RICHIESTA 1:
Ricopia dal brano sulla Us Space Force tutto ciò che va da "Tuttavia, questa notizia" giù fino a "altre due Potenze.".
RICHIESTA 2:
Nel brano sulla Us Space Force, quale velocità può raggiungere la portaerei cinese "Shandong"?

BRANO MOSTRATO:
A pochi giorni dalla vigilia di Natale, il presidente statunitense Donald Trump ha dichiarato, nel corso della cerimonia della firma del National Defense Authorization Act del 2020, avvenuta all’interno di una base militare di Washington, la “nascita” della Us Space Force, ovvero le forze spaziali degli Stati Uniti.

Su questa nuova forza il tycoon ha affermato: “sullo sfondo delle gravi minacce alla nostra sicurezza nazionale, la superiorità americana nello spazio è assolutamente vitale: siamo ancora i leader, ma non abbastanza. In breve tempo lo saremo molto di più”. Dello stanziamento previsto di 700 mila dollari al Pentagono 40 milioni saranno utilizzati per questa nuova forza che prevede l’impiego di 16 mila unità, costituita sia da civili sia da militari. Tuttavia il personale non dovrebbe essere impiegato in azioni di combattimento bensì in attività di monitoraggio dei satelliti in orbita e controllo di eventuali minacce missilistiche straniere.

Forze spaziali USA: le reazioni

Tuttavia, questa notizia ha allertato la Repubblica Popolare Cinese, che attraverso il portavoce del ministero degli Esteri di Pechino, Geng Shuang ha dichiarato che “le azioni degli USA sono da considerarsi una seria violazione al pacifico sfruttamento dello spazio e minano la stabilità strategica internazionale, ponendosi come una minacciadiretta alla pace e alla sicurezza nello spazio” mentre dal Cremlino il presidente Vladimir Putin ritiene che “la leadership politico-militare americana considera apertamente lo spazio come un teatro militare e intende condurvi operazioni”. Insomma, la nuova iniziativa del presidente Trump ha suscitato vasti timori nelle altre due Potenze.

Cina e Russia non stanno a guardare

In ogni caso, gli altri Paesi certamente non stanno rimanendo “passivi” per quanto riguarda gli investimenti nel campo bellico. Infatti, la Cina ha recentemente inaugurato nella base navale di Sanyala la sua seconda ( ma prima prodotta personalmente per intero) portaerei, ovvero la Type 001 conosciuta anche come “Shandong” . L’imbarcazione, che può raggiungere la velocità di 31 nodi nautici ed ospitare 12 caccia, è stata realizzata in un porto sul fiume Yangtze, in Jiangnan, che stando alle immagini satellitari effettuate dal Centre for Strategic and International Studies, un anno fa era completamente inesistente, in quanto la zona (ora portuale) era completamente “agricola”.

DATI GREZZI:
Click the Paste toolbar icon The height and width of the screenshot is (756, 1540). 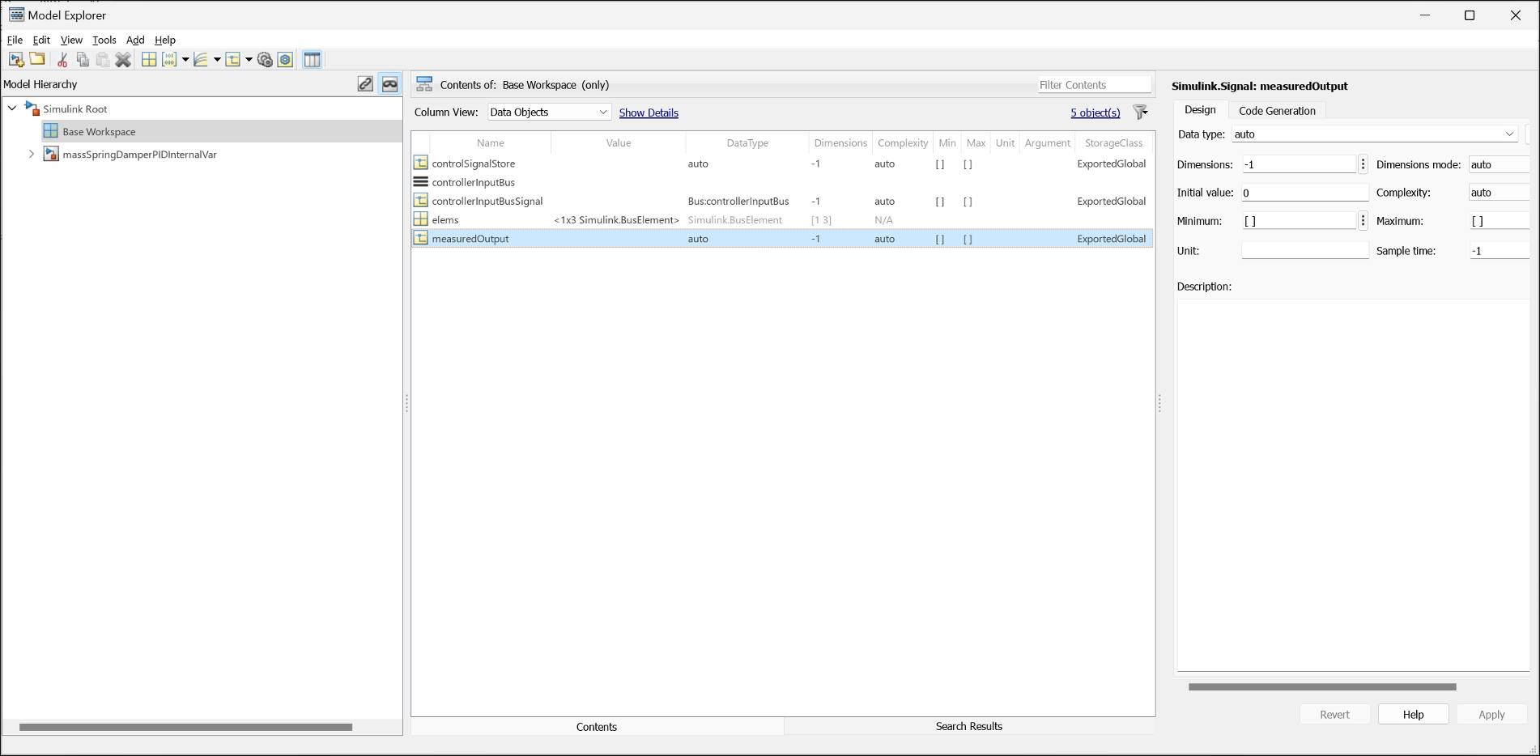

RISPOSTA 1:
Tuttavia, questa notizia ha allertato la Repubblica Popolare Cinese, che attraverso il portavoce del ministero degli Esteri di Pechino, Geng Shuang ha dichiarato che “le azioni degli USA sono da considerarsi una seria violazione al pacifico sfruttamento dello spazio e minano la stabilità strategica internazionale, ponendosi come una minacciadiretta alla pace e alla sicurezza nello spazio” mentre dal Cremlino il presidente Vladimir Putin ritiene che “la leadership politico-militare americana considera apertamente lo spazio come un teatro militare e intende condurvi operazioni”. Insomma, la nuova iniziativa del presidente Trump ha suscitato vasti timori nelle altre due Potenze.

RISPOSTA 2:
31 nodi nautici.